Misst man den Ansatz einer ökologisch ausgerichteten „Alltagspolitik“ an seinen eigenen Ansprüchen, so fällt die Bilanz der letzten 30 Jahre doch recht bescheiden aus. Nicht einmal Energiesparlampen und CO2-arme Autos haben sich bislang am Markt durchsetzen können, allem Umweltbewusstsein zum Trotz. Auf die Energie- und Materialeffizienz von industriellen Produktionsprozessen haben Endverbraucher ohnehin keinen Einfluss. Eine „Individualisierung von Verantwortung“ kann deshalb nicht zum Ersatz für den erfolgversprechenderen Weg einer politischen Regulierung werden. Es hat sich als wenig effektiv erwiesen, energie- und klimapolitische Entscheidungen mit gruppenspezifischen Moralvorstellungen aufzuladen.
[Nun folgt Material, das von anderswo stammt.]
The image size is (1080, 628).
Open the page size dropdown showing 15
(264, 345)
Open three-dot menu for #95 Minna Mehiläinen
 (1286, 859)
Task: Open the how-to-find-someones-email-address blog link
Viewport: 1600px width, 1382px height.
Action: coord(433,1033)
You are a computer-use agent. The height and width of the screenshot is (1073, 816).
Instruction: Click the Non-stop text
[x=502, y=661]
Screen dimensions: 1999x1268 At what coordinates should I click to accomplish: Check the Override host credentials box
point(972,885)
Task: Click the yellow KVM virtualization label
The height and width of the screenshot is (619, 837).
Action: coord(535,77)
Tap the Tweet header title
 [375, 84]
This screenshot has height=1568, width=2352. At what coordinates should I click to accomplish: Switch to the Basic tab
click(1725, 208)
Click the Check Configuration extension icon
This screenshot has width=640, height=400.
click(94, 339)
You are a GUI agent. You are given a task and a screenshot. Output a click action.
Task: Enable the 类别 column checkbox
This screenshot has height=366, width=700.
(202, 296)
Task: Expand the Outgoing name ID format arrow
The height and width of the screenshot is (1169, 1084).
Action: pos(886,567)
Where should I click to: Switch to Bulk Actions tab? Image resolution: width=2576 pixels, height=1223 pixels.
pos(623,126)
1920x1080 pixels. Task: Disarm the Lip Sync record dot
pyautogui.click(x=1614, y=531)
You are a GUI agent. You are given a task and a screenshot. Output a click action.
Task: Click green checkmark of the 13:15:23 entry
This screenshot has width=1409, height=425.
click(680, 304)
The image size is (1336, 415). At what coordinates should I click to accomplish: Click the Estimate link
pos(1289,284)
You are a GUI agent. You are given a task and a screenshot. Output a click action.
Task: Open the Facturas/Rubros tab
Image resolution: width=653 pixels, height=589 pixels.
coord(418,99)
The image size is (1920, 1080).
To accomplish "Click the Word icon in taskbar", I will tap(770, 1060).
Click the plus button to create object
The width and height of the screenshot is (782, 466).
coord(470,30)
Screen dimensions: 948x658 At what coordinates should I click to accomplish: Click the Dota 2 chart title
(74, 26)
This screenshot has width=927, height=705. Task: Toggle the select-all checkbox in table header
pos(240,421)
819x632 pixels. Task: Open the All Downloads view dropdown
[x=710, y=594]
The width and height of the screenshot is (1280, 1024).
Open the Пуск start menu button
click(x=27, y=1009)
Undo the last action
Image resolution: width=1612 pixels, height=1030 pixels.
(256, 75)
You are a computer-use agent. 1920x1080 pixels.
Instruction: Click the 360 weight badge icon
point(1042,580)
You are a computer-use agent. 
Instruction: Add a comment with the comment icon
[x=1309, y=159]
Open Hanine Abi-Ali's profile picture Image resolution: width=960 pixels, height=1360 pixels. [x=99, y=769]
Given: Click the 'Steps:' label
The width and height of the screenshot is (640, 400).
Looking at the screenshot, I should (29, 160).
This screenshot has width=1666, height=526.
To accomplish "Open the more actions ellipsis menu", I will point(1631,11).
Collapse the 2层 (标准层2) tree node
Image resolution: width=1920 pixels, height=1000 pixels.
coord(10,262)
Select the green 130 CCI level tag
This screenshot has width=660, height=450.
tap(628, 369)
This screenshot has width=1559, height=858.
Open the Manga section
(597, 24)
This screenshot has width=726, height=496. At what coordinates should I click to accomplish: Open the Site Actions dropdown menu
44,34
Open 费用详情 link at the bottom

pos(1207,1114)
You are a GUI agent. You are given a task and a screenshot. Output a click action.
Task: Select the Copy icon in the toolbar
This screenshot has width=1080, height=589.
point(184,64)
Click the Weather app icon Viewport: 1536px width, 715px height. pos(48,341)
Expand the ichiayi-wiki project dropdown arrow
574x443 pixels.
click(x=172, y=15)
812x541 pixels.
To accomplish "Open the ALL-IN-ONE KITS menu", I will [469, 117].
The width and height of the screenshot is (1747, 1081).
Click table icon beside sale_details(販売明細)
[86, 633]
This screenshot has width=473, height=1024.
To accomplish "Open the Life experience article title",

Weitaus zielführender ist es, durch politische Rahmensetzungen vermehrt Anreize für professionelle Akteure zu schaffen, eine Vielzahl von energieeffizienten und klimafreundlichen Lösungen zu entwickeln und diesen im größeren Maßstab zum Durchbruch zu verhelfen.

So ist etwa der vergleichsweise hohe Ausbaustand bei erneuerbaren Energieträgern in Deutschland keineswegs einer besonders großen Zahl an bewussten Ökostromkonsumenten zuzuschreiben, sondern dem regulatorischen Modell der Einspeisevergütung, das den Anbietern ein hohes Maß an Planungssicherheit verschafft, indem es die großen Energieversorger dazu zwingt, die Gesamtproduktion an Wind- und Solarstrom zu staatlich festgelegten Preisen in die Elektrizitätsnetze einzuspeisen und die anfallenden Kosten „ungefragt“ auf alle Stromkunden umzulegen. Und seit die EU im März 2007 im Grundsatz beschlossen hat, den Anteil der Erneuerbaren am Energieverbrauch bis 2020 auf 20% zu steigern, investieren auch die großen Energieversorger massiv in diesen Sektor. Nicht deshalb, weil sie plötzlich „grün“ geworden wären, sondern weil dieses Geschäftsfeld aufgrund politischer Grundsatzentscheidungen ökonomisch lukrativ zu werden verspricht.

Eine De-Politisierung der Alltagspraxis wäre keineswegs gleichbedeutend mit dem Ende von Umweltpolitik, ganz im Gegenteil. Sie brächte dem Einzelnen nicht nur eine Entlastung von letztlich uneinlösbaren Ansprüchen an sein individuelles Handeln. Sie könnte zugleich auch eine Re-Politisierung des Umweltbewusstseins beflügeln. Denn die entscheidenden Auseinandersetzungen um gesellschaftliche Veränderungen werden nicht auf dem Feld des privaten Konsums ausgetragen, sondern auf dem der institutionalisierten Politik.

Ambitionierte klimapolitische Ziele werden sich nur erreichen lassen, wenn Gesellschaften über wirkmächtige und am Gemeinwohl orientierte Steuerungsinstanzen verfügen. Dass Regierungen und Parteien weltweit bislang nur einen bescheidenen klimapolitischen Leistungsnachweis erbracht haben, gibt Anlass zu großer Skepsis, kann jedoch nicht bedeuten, das Potential staatlicher Regulierung schlicht zu negieren und statt dessen auf die scheinbare Macht des mündigen Verbrauchers zu bauen. “Kritischer Konsum” ist als klimapolitische Strategie in etwa so erfolgversprechend wie “freiwillige Selbstverpflichtungen” der Industrie.

Dieser Text ist eine gekürzte und überarbeitete Version eines Beitrags, der unter dem Titel “Strategischer Konsum statt nachhaltiger Politik?” im Schwerpunktheft “Klimapolitik und Solidarität” der Zeitschrift “Transit – Europäische Revue” erschienen ist.